Asda completes £600m swoop for Co-op’s petrol business
Co-up has completed the £600m deal to sell its petrol business Asda this morning.
The deal includes 129 petrol forecourt sites, spread across the UK and represents five per cent of Co-op’s retail estate of 2,564 stores.
Co-op said it would use the proceeds to reinvest in the convenience business and reduce net debt.
“This transaction is in line with our strategy to move away from operating petrol forecourts and supports our vision of Co-operating for a fairer world while building our core leading convenience business,” said Co-op chief exec Shirine Khoury-Haq.
Rothschild & Co acted as financial advisors to the Co-op, with Addleshaw Goddard acting as principal legal advisors.
Asda currently runs 320 petrol stations across the UK, and was taken over by brothers Mohsin and Zuber Issa and TDR Capital last year.
They acquired the supermarket chain from US giant Walmart in a £6.8bn deal.
The deal was first announced in August, where Asda agreed to sell 27 of its forecourts in order to secure the acquisition following competition concerns by the regulator.
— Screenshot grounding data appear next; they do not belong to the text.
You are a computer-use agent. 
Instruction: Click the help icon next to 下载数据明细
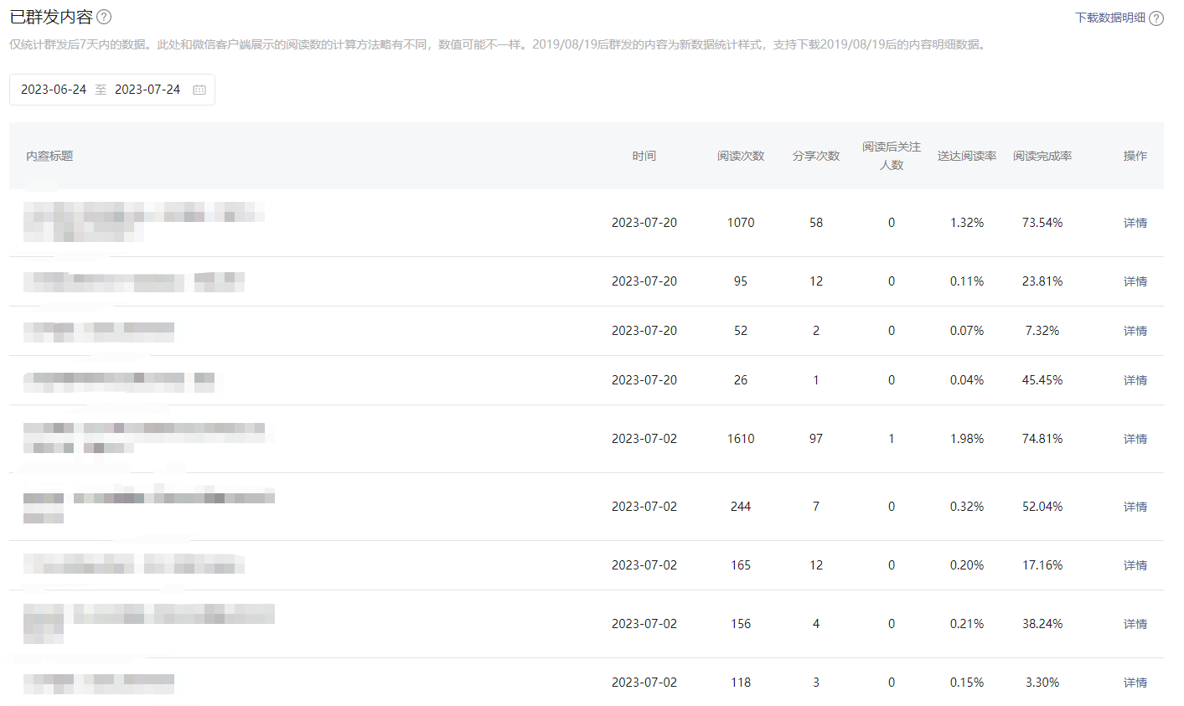[1156, 18]
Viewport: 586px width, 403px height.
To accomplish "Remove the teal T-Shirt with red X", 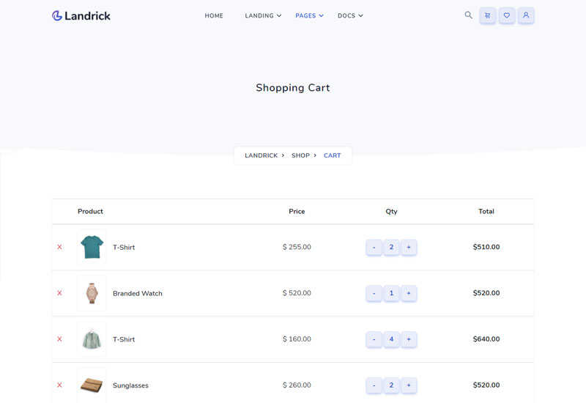I will tap(59, 247).
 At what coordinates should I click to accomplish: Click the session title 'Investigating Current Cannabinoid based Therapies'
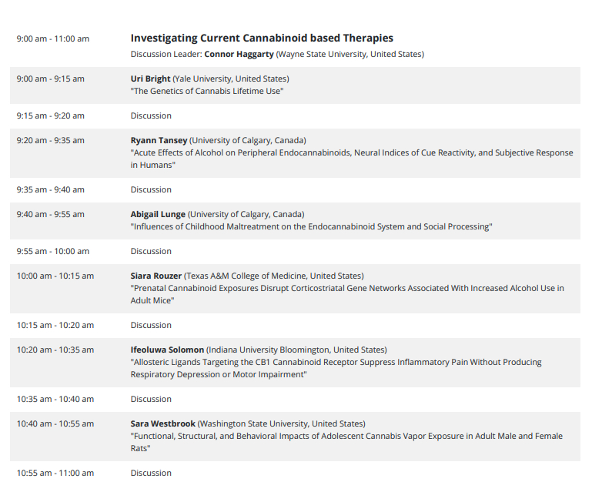point(262,38)
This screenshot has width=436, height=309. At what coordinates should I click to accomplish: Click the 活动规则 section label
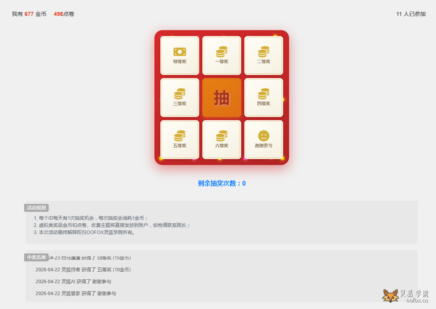(36, 207)
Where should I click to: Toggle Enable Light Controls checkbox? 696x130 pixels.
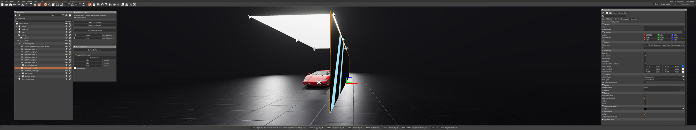(75, 55)
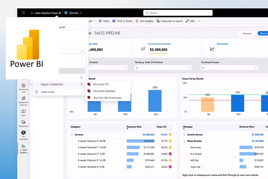Click in the Search box
Image resolution: width=268 pixels, height=179 pixels.
point(177,13)
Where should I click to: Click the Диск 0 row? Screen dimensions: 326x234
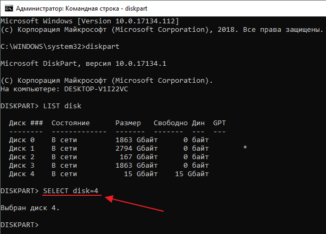pos(108,140)
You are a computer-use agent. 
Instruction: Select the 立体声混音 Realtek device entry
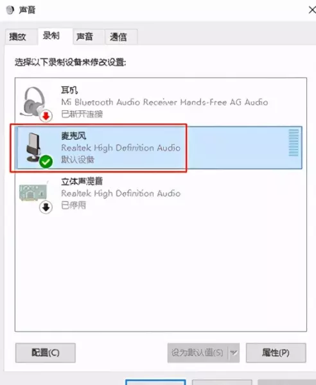(161, 194)
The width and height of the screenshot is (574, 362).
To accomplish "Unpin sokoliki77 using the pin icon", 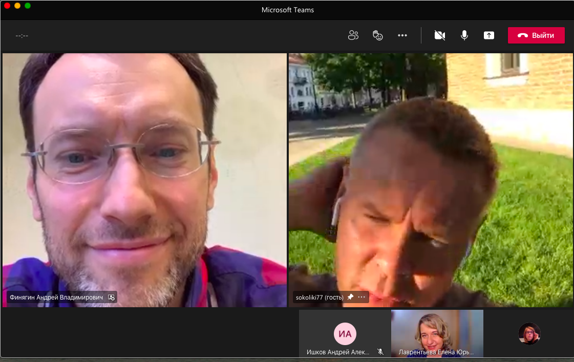I will (350, 297).
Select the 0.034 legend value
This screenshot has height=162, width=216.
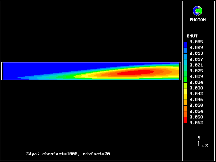[x=196, y=82]
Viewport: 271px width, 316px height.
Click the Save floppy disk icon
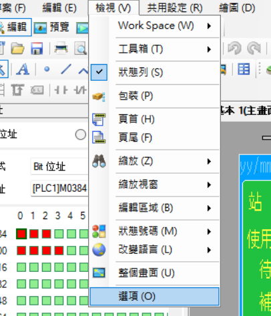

The Issa brothers own a filling station empire and there was concern Asda’s forecourts would be rolled into it.
Meanwhile, Co-op has been keen to free up cash, having announced earlier this summer it would have to cut around 400 jobs in the face of tough trading conditions worsened by rising inflation.
The group has offloaded a number of its divisions over the past decade, including its chain of pharmacies and travel shops.